I wrote this script that downloads an RSS feed and converts it to HTML. One of my only concerns is my variable naming because I suck at naming things.
# -*- coding: utf-8 -*-
"""Simple RSS to HTML converter."""
__version__ = "0.0.2"
__author__ = "Ricky L Wilson"
from bs4 import BeautifulSoup
from feedparser import parse as parse_feed
TEMPLATE = u"""
<h2 class='title'>{title}</h2>
<a class='link' href='{link}'>{title}</a>
<span class='description'>{summary}</span>
"""
def entry_to_html(**kwargs):
"""Formats feedparser entry."""
return TEMPLATE.format(**kwargs).encode('utf-8')
def convert_feed(url):
"""Main loop."""
html_fragments = [entry_to_html(**entry) for entry in parse_feed(url).entries]
return BeautifulSoup("\n".join(html_fragments), 'lxml').prettify()

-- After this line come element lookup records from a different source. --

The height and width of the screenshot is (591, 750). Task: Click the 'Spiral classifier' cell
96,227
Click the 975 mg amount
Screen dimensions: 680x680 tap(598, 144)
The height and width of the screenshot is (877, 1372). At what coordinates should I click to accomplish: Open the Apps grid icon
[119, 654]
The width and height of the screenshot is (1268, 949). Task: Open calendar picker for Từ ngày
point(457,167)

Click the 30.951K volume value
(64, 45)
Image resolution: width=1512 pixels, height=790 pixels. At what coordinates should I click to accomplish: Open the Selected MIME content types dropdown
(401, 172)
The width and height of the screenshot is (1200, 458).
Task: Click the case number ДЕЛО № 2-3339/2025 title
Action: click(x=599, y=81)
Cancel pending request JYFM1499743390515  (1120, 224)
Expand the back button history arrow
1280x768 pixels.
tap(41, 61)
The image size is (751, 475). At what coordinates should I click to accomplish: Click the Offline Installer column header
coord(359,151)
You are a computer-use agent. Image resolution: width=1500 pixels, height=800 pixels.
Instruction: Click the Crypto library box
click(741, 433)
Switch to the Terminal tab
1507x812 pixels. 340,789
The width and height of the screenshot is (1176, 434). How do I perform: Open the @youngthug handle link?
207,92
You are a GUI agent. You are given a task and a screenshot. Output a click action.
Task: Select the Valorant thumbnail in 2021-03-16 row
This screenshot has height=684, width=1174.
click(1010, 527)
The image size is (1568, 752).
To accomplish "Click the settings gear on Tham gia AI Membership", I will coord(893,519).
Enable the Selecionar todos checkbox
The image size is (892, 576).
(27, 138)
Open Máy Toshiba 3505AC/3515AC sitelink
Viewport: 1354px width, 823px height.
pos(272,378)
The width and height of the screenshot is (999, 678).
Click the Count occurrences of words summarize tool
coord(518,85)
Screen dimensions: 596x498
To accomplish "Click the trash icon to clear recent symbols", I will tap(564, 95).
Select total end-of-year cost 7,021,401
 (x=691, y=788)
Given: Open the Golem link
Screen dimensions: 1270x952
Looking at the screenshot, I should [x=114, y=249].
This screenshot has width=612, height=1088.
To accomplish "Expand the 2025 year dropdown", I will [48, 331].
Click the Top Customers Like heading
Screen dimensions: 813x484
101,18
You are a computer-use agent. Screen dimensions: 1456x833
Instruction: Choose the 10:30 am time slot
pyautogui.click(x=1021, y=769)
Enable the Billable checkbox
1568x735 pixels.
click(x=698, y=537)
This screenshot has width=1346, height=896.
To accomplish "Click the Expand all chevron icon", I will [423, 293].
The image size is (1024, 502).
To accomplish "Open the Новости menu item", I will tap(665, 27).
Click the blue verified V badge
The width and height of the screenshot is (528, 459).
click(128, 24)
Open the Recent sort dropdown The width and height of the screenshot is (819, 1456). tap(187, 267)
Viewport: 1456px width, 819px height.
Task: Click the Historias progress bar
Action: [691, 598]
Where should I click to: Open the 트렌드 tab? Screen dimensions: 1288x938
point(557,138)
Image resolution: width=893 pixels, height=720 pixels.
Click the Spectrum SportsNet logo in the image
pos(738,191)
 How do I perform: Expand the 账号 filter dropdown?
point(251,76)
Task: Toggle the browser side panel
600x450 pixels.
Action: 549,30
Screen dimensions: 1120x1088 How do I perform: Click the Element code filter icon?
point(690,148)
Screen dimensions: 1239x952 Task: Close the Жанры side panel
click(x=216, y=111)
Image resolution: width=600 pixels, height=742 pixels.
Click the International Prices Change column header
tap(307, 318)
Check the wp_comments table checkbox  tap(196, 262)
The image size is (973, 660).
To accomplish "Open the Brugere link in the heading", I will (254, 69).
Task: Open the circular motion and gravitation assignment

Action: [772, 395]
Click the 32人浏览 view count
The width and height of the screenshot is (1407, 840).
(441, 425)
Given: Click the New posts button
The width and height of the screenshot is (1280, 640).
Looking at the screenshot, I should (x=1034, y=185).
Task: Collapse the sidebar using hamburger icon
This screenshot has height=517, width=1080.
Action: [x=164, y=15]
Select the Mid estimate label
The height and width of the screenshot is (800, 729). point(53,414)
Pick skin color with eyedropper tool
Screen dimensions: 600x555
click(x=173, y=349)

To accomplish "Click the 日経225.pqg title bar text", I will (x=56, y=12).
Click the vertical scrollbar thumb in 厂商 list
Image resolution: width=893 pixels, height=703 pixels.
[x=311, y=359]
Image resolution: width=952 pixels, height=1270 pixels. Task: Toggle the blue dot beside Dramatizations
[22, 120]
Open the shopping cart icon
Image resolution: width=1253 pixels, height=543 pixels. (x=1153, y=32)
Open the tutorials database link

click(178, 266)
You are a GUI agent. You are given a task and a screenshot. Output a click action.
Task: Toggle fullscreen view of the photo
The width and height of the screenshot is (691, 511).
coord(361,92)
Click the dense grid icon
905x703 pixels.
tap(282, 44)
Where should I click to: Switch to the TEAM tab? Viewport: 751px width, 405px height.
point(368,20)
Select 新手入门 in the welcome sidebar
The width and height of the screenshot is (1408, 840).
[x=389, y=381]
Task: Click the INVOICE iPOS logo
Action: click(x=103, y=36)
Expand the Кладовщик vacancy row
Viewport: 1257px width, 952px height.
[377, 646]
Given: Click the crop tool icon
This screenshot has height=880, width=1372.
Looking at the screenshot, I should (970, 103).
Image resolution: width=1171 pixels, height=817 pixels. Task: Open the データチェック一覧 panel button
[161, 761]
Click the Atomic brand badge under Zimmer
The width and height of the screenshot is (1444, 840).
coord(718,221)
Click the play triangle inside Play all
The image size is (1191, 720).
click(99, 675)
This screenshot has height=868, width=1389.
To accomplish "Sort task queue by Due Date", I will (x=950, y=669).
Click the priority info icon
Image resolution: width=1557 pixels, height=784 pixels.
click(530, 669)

def save_file(url, filename):
"""Saves data to disc."""
with open(filename, 'w') as file_object:
file_object.write(convert_feed(url).encode('utf-8'))
if __name__ == '__main__':
save_file('http://stackoverflow.com/feeds', 'index.html')
with open('index.html') as fobj:
print fobj.read()
2 Answers 2
About the generated HTML
Each feed item should become an article
. This would also allow you to include the generated HTML on any page without having to adjust the heading levels. Unless you know that h2
would always be the correct heading element in your case, you might want to use h1
instead.
You could give the a
element the bookmark
link type.
Unless you remove markup from the feed item’s description, you might want to use a div
instead of a span
, because a span
can’t contain many elements that might appear in the description.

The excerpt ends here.